Al Roker Details Health Crisis That Left Him Hospitalized Near Death For 2 Months

“Today” show weather anchor Al Roker, who returned to work last week after being hospitalized for blood clots, detailed his harrowing medical journey in an interview Wednesday with People.

“Here’s the beauty of it,” Roker told the outlet. “For the most part, I have no idea what happened.”

“It’s Deborah’s narrative in a way, because I was laying in bed,” he added, referring to his wife, ABC News correspondent Deborah Roberts. “And it’s like, ‘OK, yeah, take some more blood. Yeah, give me a scan, whatever you got.’ But Deborah was that rock and would liaison with the doctors.”

Roker was first hospitalized in mid-November with a blood clot in his leg after waking up with stomach pains — and shared on Instagram that some of the coagulated blood cells had traveled to his lungs. He was then treat with anticoagulants.

“I was more scared about the blood clots than anything else,” Roker told People.

Doctors at New York’s Weill Cornell Medical Center then discovered that Roker was bleeding internally, spurring a hold on any more blood thinners. Deemed clinically stable enough to go home for Thanksgiving, Roker was anything but.

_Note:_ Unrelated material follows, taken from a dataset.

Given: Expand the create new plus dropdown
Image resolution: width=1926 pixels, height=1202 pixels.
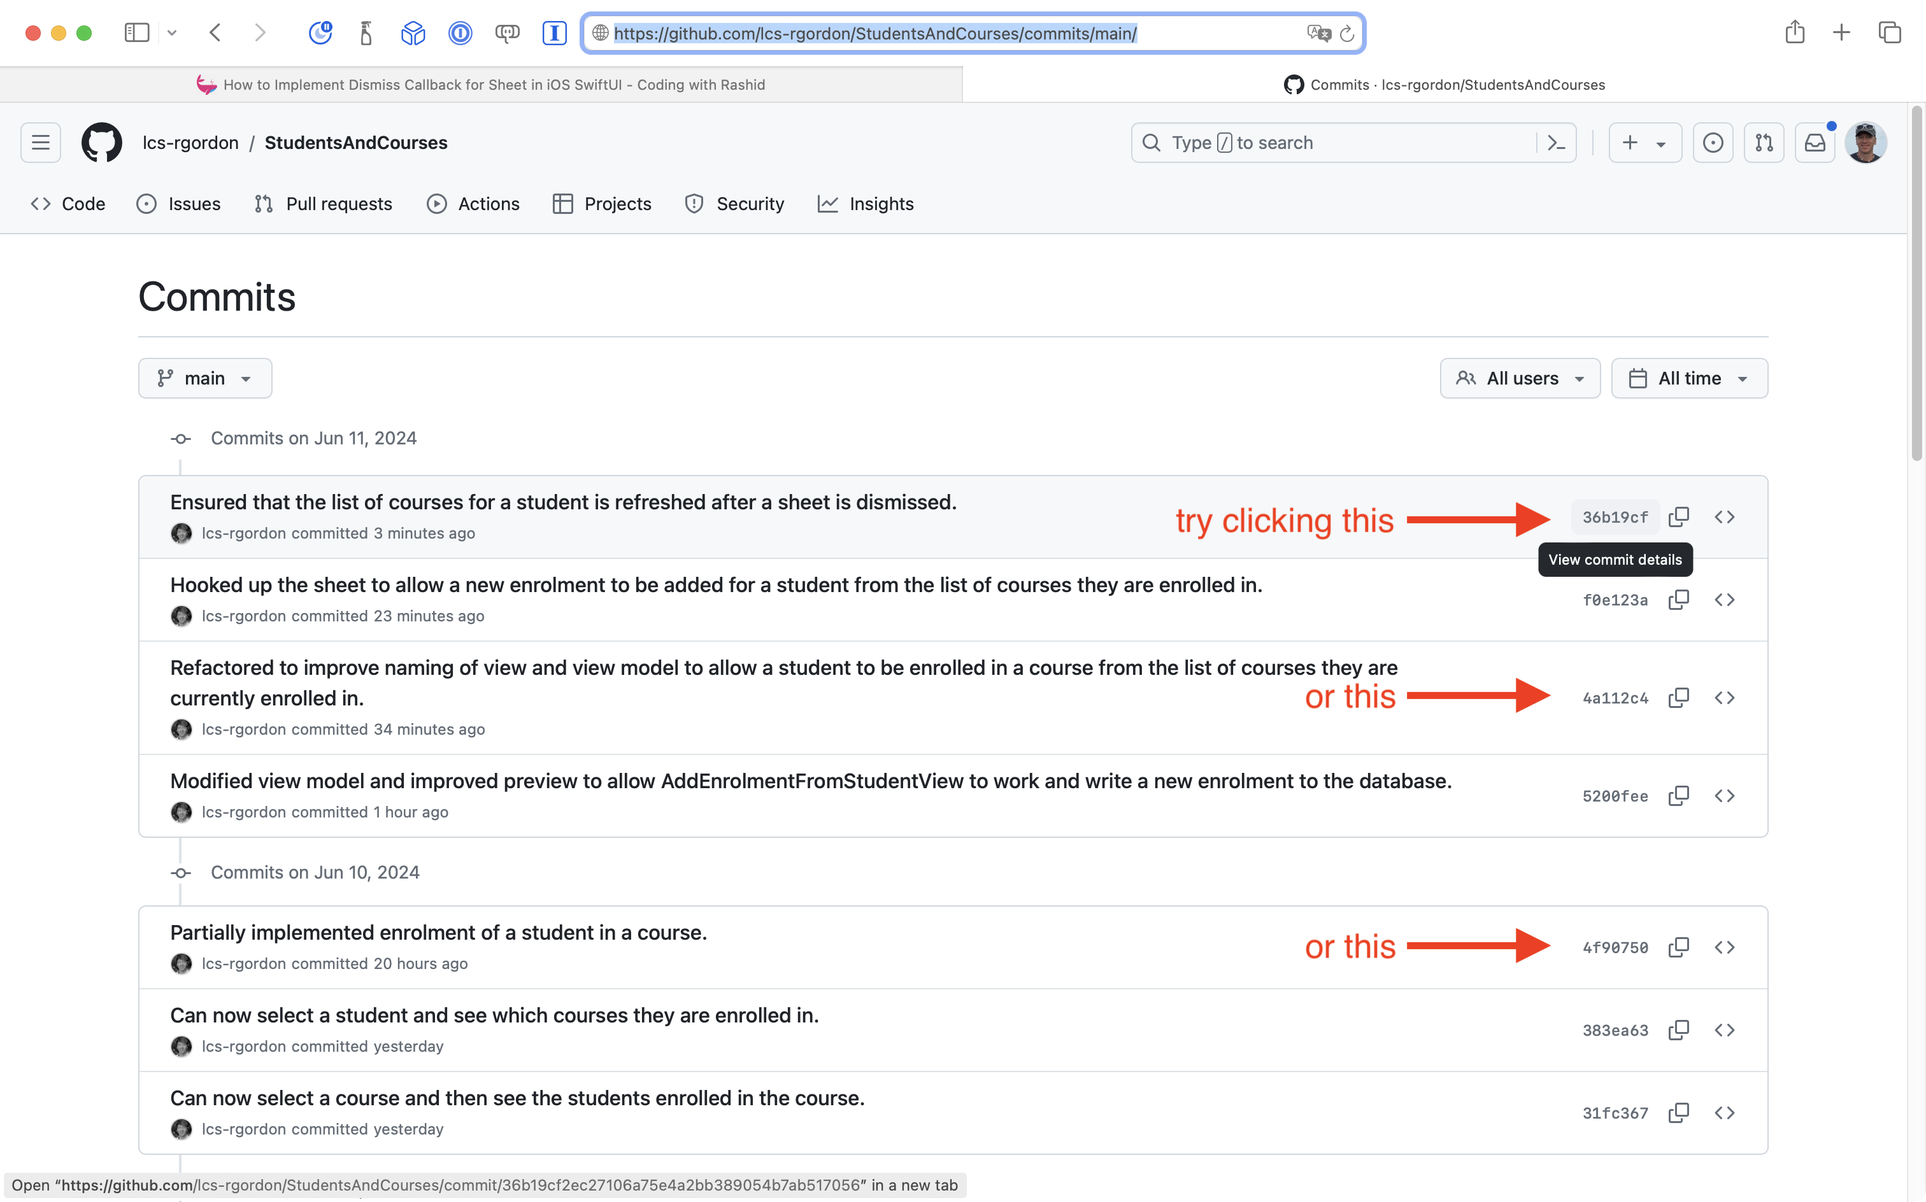Looking at the screenshot, I should pos(1644,142).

After missing his first Macy’s Thanksgiving Day Parade in 27 years and spending the day with his kids, Roker got his bloodwork done and was once again allowed to go home. However, the next day he felt weak due to internal bleeding and was rushed back to the hospital.

“For the past 27 parades, at this moment … we would turn to Al Roker, who’s our ‘Today’ show colleague and our best pal,” said co-host Hoda Kotb during the parade. “But as a lot of you have heard, Al’s recovering and he’s recovering very well.”

Doctors were performing CT scans and MRIs to find the source of Roker’s bleeding. They ended up discovering that the duodenum of his small intestine was ruptured. Doctors performed seven hours of surgery to resection it and remove Roker’s gallbladder.

“Al’s surgeon used the word ‘catastrophic,’” Roberts told the outlet. “That was the clearest declaration of what we were up against.”

Gastroenterologist Dr. Felice Schnoll-Sussman, who heads the Jay Monahan Center for Gastrointestinal Health at the hospital, told People “there were multiple times when things were quite serious” — and that Roker’s crisis was “life-threatening.”

“I have missed you guys so very much,” Roker told his co-hosts on his first day back at work on Jan. 6. “You are my second family, and it’s just great to be back. And I’m wearing pants! Fun, so much fun.”